Saved entries:
********************

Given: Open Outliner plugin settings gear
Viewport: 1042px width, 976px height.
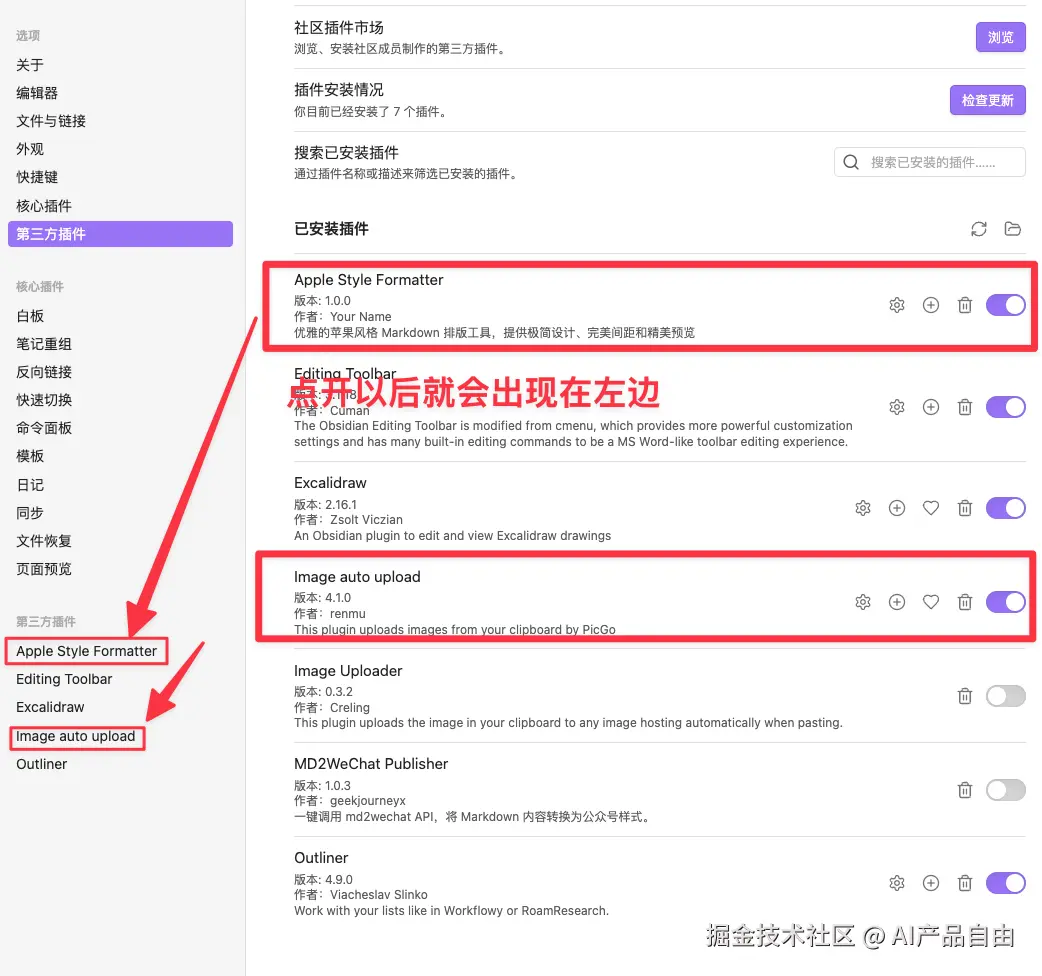Looking at the screenshot, I should (x=897, y=883).
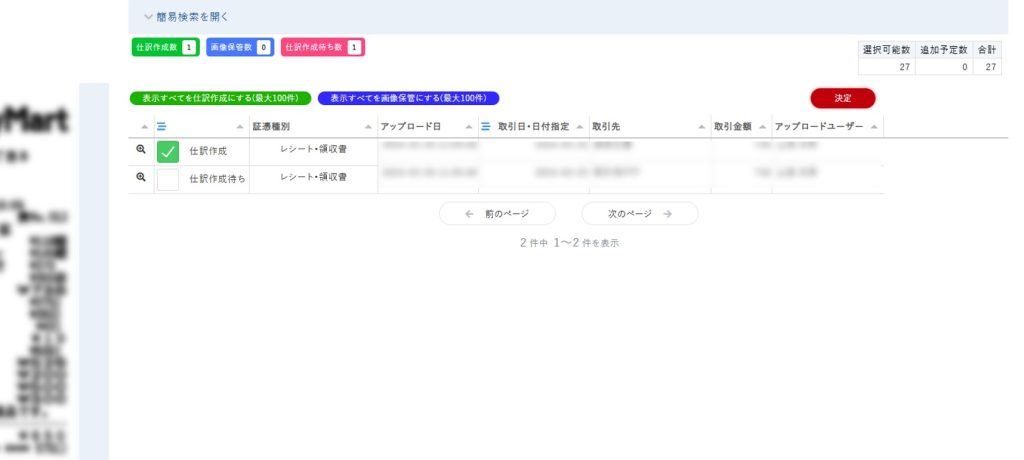Click magnifier icon on the 仕訳作成待ち row
1024x460 pixels.
141,177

********************

**Work request:** Would you copy all of the data exactly? Keep the pictures out of it.

**Task answer:**
Given: Open Outliner plugin settings gear
Viewport: 1042px width, 976px height.
Looking at the screenshot, I should (x=897, y=883).
Click magnifier icon on the 仕訳作成待ち row
1024x460 pixels.
141,177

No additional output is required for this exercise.